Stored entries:

______

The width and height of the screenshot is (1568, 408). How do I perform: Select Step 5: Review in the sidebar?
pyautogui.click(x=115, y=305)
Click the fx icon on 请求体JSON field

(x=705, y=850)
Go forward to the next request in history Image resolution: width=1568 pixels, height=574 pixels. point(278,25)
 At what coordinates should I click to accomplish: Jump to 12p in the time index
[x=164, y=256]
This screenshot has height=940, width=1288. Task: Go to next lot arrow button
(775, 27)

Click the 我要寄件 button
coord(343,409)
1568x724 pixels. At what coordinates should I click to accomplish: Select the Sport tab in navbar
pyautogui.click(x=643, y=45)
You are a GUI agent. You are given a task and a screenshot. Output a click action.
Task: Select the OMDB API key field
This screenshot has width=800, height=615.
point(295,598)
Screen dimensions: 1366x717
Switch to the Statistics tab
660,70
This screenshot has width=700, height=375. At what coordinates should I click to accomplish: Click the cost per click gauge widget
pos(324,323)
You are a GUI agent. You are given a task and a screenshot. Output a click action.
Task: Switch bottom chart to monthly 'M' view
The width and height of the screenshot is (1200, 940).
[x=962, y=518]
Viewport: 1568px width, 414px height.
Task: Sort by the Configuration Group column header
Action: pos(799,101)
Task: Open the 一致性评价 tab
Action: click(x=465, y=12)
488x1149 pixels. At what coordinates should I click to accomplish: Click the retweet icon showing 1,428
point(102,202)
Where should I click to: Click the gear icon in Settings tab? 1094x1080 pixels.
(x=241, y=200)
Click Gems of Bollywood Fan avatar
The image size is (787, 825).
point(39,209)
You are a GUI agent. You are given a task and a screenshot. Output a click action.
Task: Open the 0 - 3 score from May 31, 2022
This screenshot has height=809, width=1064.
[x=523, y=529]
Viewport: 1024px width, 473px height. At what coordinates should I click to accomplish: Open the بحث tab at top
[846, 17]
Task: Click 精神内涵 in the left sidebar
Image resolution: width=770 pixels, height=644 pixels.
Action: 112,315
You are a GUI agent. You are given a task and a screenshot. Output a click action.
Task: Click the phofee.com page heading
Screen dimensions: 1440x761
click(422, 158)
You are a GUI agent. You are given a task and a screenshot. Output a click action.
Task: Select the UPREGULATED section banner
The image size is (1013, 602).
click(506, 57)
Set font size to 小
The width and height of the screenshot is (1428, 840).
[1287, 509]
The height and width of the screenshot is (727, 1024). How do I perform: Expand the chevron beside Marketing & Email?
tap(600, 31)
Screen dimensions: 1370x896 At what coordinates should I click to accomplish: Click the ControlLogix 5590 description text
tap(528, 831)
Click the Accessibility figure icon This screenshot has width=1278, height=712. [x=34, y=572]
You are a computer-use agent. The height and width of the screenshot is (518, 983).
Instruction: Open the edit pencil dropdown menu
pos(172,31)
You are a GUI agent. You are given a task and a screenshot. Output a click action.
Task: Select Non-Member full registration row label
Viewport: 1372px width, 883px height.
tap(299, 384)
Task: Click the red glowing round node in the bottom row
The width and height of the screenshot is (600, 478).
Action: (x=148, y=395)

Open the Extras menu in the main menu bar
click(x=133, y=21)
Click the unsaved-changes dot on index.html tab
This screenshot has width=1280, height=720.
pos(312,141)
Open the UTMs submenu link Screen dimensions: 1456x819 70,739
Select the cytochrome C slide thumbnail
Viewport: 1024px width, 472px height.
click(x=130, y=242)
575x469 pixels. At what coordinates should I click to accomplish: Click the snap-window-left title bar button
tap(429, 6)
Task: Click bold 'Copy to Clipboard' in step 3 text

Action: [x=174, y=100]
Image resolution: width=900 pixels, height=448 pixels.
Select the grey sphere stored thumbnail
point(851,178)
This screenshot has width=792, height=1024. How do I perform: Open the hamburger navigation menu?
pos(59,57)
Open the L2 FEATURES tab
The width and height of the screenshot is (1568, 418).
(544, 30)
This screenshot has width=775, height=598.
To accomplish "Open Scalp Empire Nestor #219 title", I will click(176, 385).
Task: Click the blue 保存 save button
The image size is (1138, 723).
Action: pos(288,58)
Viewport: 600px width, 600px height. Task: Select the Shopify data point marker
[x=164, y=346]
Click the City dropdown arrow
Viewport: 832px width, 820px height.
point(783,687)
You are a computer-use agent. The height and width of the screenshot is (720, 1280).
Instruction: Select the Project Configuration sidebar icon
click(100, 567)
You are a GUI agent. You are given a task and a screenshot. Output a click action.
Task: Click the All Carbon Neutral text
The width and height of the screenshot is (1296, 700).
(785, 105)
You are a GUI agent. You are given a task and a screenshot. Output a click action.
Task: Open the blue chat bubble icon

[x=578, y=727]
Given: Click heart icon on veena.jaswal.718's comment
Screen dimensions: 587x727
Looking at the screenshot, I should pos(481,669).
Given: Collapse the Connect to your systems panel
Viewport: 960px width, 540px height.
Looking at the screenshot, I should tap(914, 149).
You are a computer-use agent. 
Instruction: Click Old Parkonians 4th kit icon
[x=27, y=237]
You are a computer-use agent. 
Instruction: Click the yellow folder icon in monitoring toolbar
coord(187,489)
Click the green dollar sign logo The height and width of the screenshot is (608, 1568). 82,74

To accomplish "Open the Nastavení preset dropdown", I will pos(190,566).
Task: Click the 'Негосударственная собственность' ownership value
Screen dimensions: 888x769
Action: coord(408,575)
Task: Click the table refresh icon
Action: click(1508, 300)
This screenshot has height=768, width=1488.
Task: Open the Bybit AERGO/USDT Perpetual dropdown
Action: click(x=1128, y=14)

______

▶ WORK TO BE COMPLETED
Copy out each record above exactly, leaving nothing out.

▶ ANSWER AREA
The width and height of the screenshot is (1568, 408). How do I perform: Select Step 5: Review in the sidebar?
pyautogui.click(x=115, y=305)
Click the fx icon on 请求体JSON field

(x=705, y=850)
Go forward to the next request in history Image resolution: width=1568 pixels, height=574 pixels. point(278,25)
 At what coordinates should I click to accomplish: Jump to 12p in the time index
[x=164, y=256]
This screenshot has height=940, width=1288. Task: Go to next lot arrow button
(775, 27)

Click the 我要寄件 button
coord(343,409)
1568x724 pixels. At what coordinates should I click to accomplish: Select the Sport tab in navbar
pyautogui.click(x=643, y=45)
You are a GUI agent. You are given a task and a screenshot. Output a click action.
Task: Select the OMDB API key field
This screenshot has width=800, height=615.
point(295,598)
Screen dimensions: 1366x717
Switch to the Statistics tab
660,70
This screenshot has width=700, height=375. At what coordinates should I click to accomplish: Click the cost per click gauge widget
pos(324,323)
You are a GUI agent. You are given a task and a screenshot. Output a click action.
Task: Switch bottom chart to monthly 'M' view
The width and height of the screenshot is (1200, 940).
[x=962, y=518]
Viewport: 1568px width, 414px height.
Task: Sort by the Configuration Group column header
Action: pos(799,101)
Task: Open the 一致性评价 tab
Action: click(x=465, y=12)
488x1149 pixels. At what coordinates should I click to accomplish: Click the retweet icon showing 1,428
point(102,202)
Where should I click to: Click the gear icon in Settings tab? 1094x1080 pixels.
(x=241, y=200)
Click Gems of Bollywood Fan avatar
The image size is (787, 825).
point(39,209)
You are a GUI agent. You are given a task and a screenshot. Output a click action.
Task: Open the 0 - 3 score from May 31, 2022
This screenshot has height=809, width=1064.
[x=523, y=529]
Viewport: 1024px width, 473px height. At what coordinates should I click to accomplish: Open the بحث tab at top
[846, 17]
Task: Click 精神内涵 in the left sidebar
Image resolution: width=770 pixels, height=644 pixels.
Action: 112,315
You are a GUI agent. You are given a task and a screenshot. Output a click action.
Task: Click the phofee.com page heading
Screen dimensions: 1440x761
click(422, 158)
You are a GUI agent. You are given a task and a screenshot. Output a click action.
Task: Select the UPREGULATED section banner
The image size is (1013, 602).
click(506, 57)
Set font size to 小
The width and height of the screenshot is (1428, 840).
[1287, 509]
The height and width of the screenshot is (727, 1024). How do I perform: Expand the chevron beside Marketing & Email?
tap(600, 31)
Screen dimensions: 1370x896 At what coordinates should I click to accomplish: Click the ControlLogix 5590 description text
tap(528, 831)
Click the Accessibility figure icon This screenshot has width=1278, height=712. [x=34, y=572]
You are a computer-use agent. The height and width of the screenshot is (518, 983).
Instruction: Open the edit pencil dropdown menu
pos(172,31)
You are a GUI agent. You are given a task and a screenshot. Output a click action.
Task: Select Non-Member full registration row label
Viewport: 1372px width, 883px height.
tap(299, 384)
Task: Click the red glowing round node in the bottom row
The width and height of the screenshot is (600, 478).
Action: (x=148, y=395)

Open the Extras menu in the main menu bar
click(x=133, y=21)
Click the unsaved-changes dot on index.html tab
This screenshot has width=1280, height=720.
pos(312,141)
Open the UTMs submenu link Screen dimensions: 1456x819 70,739
Select the cytochrome C slide thumbnail
Viewport: 1024px width, 472px height.
click(x=130, y=242)
575x469 pixels. At what coordinates should I click to accomplish: Click the snap-window-left title bar button
tap(429, 6)
Task: Click bold 'Copy to Clipboard' in step 3 text

Action: [x=174, y=100]
Image resolution: width=900 pixels, height=448 pixels.
Select the grey sphere stored thumbnail
point(851,178)
This screenshot has width=792, height=1024. How do I perform: Open the hamburger navigation menu?
pos(59,57)
Open the L2 FEATURES tab
The width and height of the screenshot is (1568, 418).
(544, 30)
This screenshot has width=775, height=598.
To accomplish "Open Scalp Empire Nestor #219 title", I will click(176, 385).
Task: Click the blue 保存 save button
The image size is (1138, 723).
Action: pos(288,58)
Viewport: 600px width, 600px height. Task: Select the Shopify data point marker
[x=164, y=346]
Click the City dropdown arrow
Viewport: 832px width, 820px height.
point(783,687)
You are a computer-use agent. The height and width of the screenshot is (720, 1280).
Instruction: Select the Project Configuration sidebar icon
click(100, 567)
You are a GUI agent. You are given a task and a screenshot. Output a click action.
Task: Click the All Carbon Neutral text
The width and height of the screenshot is (1296, 700).
(785, 105)
You are a GUI agent. You are given a task and a screenshot. Output a click action.
Task: Open the blue chat bubble icon

[x=578, y=727]
Given: Click heart icon on veena.jaswal.718's comment
Screen dimensions: 587x727
Looking at the screenshot, I should pos(481,669).
Given: Collapse the Connect to your systems panel
Viewport: 960px width, 540px height.
Looking at the screenshot, I should tap(914, 149).
You are a computer-use agent. 
Instruction: Click Old Parkonians 4th kit icon
[x=27, y=237]
You are a computer-use agent. 
Instruction: Click the yellow folder icon in monitoring toolbar
coord(187,489)
Click the green dollar sign logo The height and width of the screenshot is (608, 1568). 82,74

To accomplish "Open the Nastavení preset dropdown", I will pos(190,566).
Task: Click the 'Негосударственная собственность' ownership value
Screen dimensions: 888x769
Action: coord(408,575)
Task: Click the table refresh icon
Action: click(1508, 300)
This screenshot has height=768, width=1488.
Task: Open the Bybit AERGO/USDT Perpetual dropdown
Action: click(x=1128, y=14)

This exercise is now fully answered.